The plane was piloted by Daniel McGregor, a local independent pilot, according to Mr. Quinley.

Dr. Haber long has been critical of Alaska's wolf management plans, particularly their hunting and trapping regulations, Mr. Quinley said.

“He has been an advocate for stronger protection of wolves, particularly on the northern and eastern boundaries of Denali, which in various configurations have been open to trapping in recent years, outside the park’s boundary," the Park Service spokesman said. "His concern was, in part, that those wolves on the eastern end, some of the packs, have been studied going way way back, back to when (Adolph) Murie was working in Denali, and he saw a danger if those long-studied packs were eliminated by trapping or hunting that that’s a significant loss for the park and park visitors.
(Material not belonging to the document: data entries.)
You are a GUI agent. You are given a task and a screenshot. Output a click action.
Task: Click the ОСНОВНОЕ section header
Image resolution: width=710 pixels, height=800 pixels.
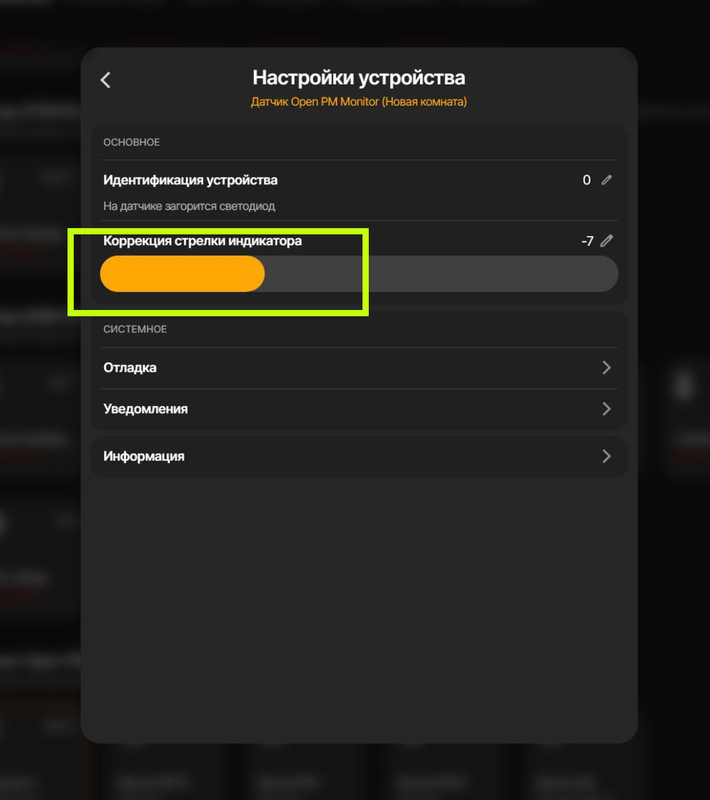132,142
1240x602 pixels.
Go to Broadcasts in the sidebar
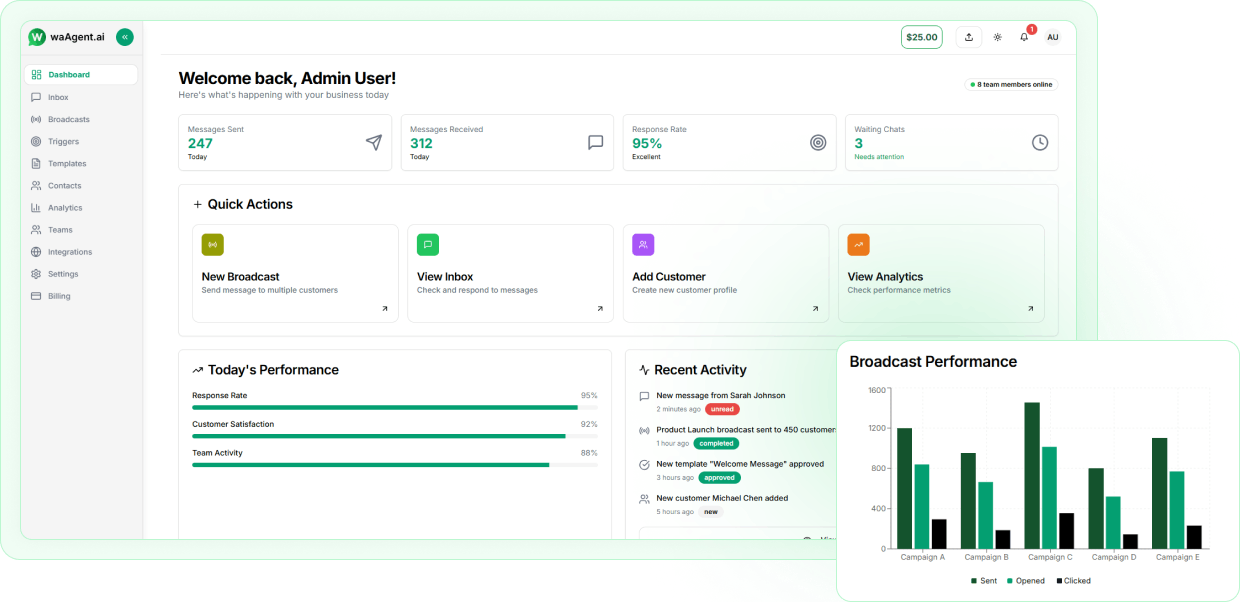pos(68,119)
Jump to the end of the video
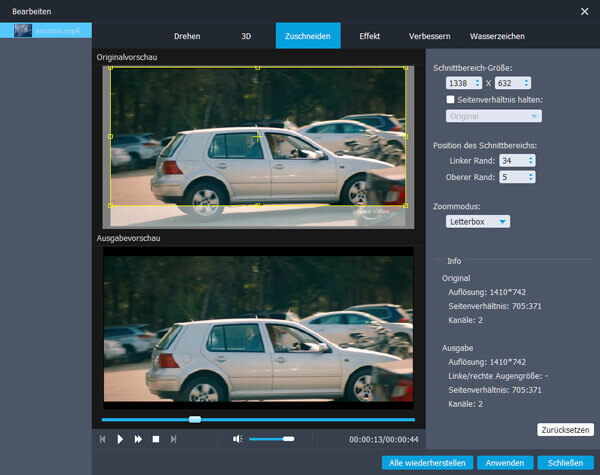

"He also saw that some of those eastern wolves, they’re protected in the park and they wander around particularly close to people at various times of years and they wander outside the park, in the spring, and if they wander close to people they wind up dead, in traps particularly," said Mr. Quinley.

The biologist also has urged the Park Service to do more to protect Denali's wolves, according to Mr. Quinely.

"Our sorts of differences of opinion with him, we have been looking at wolf populations in Denali, and he looks very much at packs and individuals," he said.
From the News Miner (Fairbanks):

ANCHORAGE, Alaska - The fiery wreckage of a small plane that was carrying a pilot and a wolf biologist who went missing in Denali National Park was found Thursday with human remains inside.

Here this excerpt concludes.